Thread: Help with reading a file

  1. #1
    Registered User
    Join Date
    Mar 2003
    Posts
    1

    Help with reading a file

    Iam trying to read a file, count the number of words in it and list each word with it's frequency. I used the code bellow but when l try to run it, it just hungs and nothing is outputed. lam relatively new in c/c++ field trying to do it by way of self study. I will appliciate the help


    #include <stdio.h>
    #include <ctype.h>
    #include <string.h>
    #include <stdlib.h>

    #define MAXWORD 10000


    struct tnode {
    char *word;
    int count;
    struct tnode *left;
    struct tnode *right;
    };

    struct tnode *addtree(struct tnode *, char *);
    void treeprint(struct tnode *);
    struct tnode *talloc(void);
    int getword(char *, int);
    char *strdupl(char *);


    /* word frequency count */

    int main(void)
    {
    struct tnode *root;
    char word[MAXWORD];
    root = NULL;

    while (getword(word, MAXWORD) != EOF)
    if (isprint(word[0]))
    root = addtree(root, word);
    treeprint(root);
    exit (0);
    }

    /* addtree: add a node with w, at or below p */

    struct tnode *addtree(struct tnode *p, char *w)
    {
    int cond;

    if (p == NULL) { /* a new word has arrived */
    p = talloc(); /* make a new node */
    p->word = strdupl(w);
    p->count = 1;
    p->left = p->right = NULL;
    }
    else if ((cond = strcmp(w, p->word)) == 0)
    (p->count)++; /* repeated word */
    else if (cond < 0) /* less than into left subtree */
    p->left = addtree(p->left,w);
    else /* greater than into right subtree */
    p->right = addtree(p->right,w);
    return p;
    }

    /* treeprint: in-order print of tree p */

    void treeprint(struct tnode *p)
    {
    if (p !=NULL) {
    treeprint(p->left);
    printf("%4d %s\n", p->count, p->word);
    treeprint(p->right);
    }
    }


    /* talloc: make a tnode */

    struct tnode *talloc(void)
    {
    return (struct tnode *) malloc(sizeof(struct tnode));
    }


    /* getword: get next word or character from input */

    int getword(char *word, int lim)
    {

    FILE *pFile;
    int c;
    char *w = word;

    pFile = fopen ("/mnt/samba/k/patrick/testp.txt","r");


    while (!isspace(c = fgetc(pFile)) && c!=EOF)


    *w++ = tolower(c);

    if (!isprint(c))
    {
    *w = '\0';
    return c;
    }
    for ( ; --lim > 0; w++)
    if(!isalnum(*w = fgetc(pFile)) && !ispunct(*w))
    {
    ungetc(*w,pFile);
    break;
    }

    *w = '\0';
    fclose(pFile);
    return word[0];
    }

    /* strdupl: make duplicate of s. (strdup builtin) */

    char *strdupl(char *s)
    {
    char *p;
    p = (char *) malloc(strlen(s)+1);
    if (p != NULL)
    strcpy(p, s);
    return p;
    }

  2. #2
    Confused Magos's Avatar
    Join Date
    Sep 2001
    Location
    Sweden
    Posts
    3,145
    It seems like you're reopening the file in every call to GetWord().
    Oh, and use code tags when posting code (read the FAQ).

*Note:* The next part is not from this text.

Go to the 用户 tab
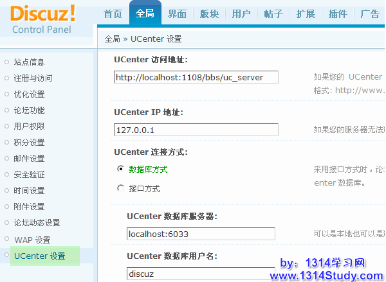Screen dimensions: 386x282 pyautogui.click(x=241, y=14)
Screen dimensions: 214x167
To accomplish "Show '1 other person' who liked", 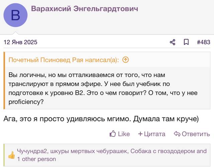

    You could try this pseudo code:
    Code:
    OpenFile();
    
    while(Looping)
    {
       GetWordFromFile();
    
       if(FindWordInList())
       {
          AddOneToCounterOfThatWord();
       }
       else
       {
          AddWordToList();
       }
    
       if(EndOfFile()) Looping = false;
    }
    
    CloseFile();
    MagosX.com

    Give a man a fish and you feed him for a day.
    Teach a man to fish and you feed him for a lifetime.

  3. #3
    Confused Magos's Avatar
    Join Date
    Sep 2001
    Location
    Sweden
    Posts
    3,145
    BTW, I don't think so many words contain 10000 letters .
    MagosX.com

    Give a man a fish and you feed him for a day.
    Teach a man to fish and you feed him for a lifetime.

  4. #4
    Code Goddess Prelude's Avatar
    Join Date
    Sep 2001
    Posts
    9,897
    Change the prototype of getword to this:
    Code:
    int getword(char *, int, FILE *);
    The definition to this:
    Code:
    int getword(char *word, int lim, FILE *pFile)
    {
      int c;
      char *w = word;
      
      while (isspace(c = fgetc(pFile)))
        ;
      
      if (c != EOF)
        *w++ = c;
      
      if (!isalpha(c))
      {
        *w = '\0';
        return c;
      }
      
      for ( ; --lim > 0; w++)
      {
        if(!isalnum(*w = fgetc(pFile)))
        {
          ungetc(*w, pFile);
          break;
        }
    
        *w = tolower(*w);
      }
      
      *w = '\0';
      
      return word[0];
    }
    And main to this:
    Code:
    int main(void)
    {
      FILE *pFile;
      struct tnode *root;
      char word[MAXWORD];
      
      root = NULL;
      pFile = fopen("/mnt/samba/k/patrick/testp.txt", "r");
      
      if (pFile != NULL)
      {
        while (getword(word, MAXWORD, pFile) != EOF) {
          if (isalpha(word[0]))
            root = addtree(root, word);
        }
    
        fclose(pFile);
      }
      else
        perror("File open failure");
      
      treeprint(root);
      exit (0);
    }
    You chose a good book to learn from, K&R is the bible for C.

    -Prelude
    My best code is written with the delete key.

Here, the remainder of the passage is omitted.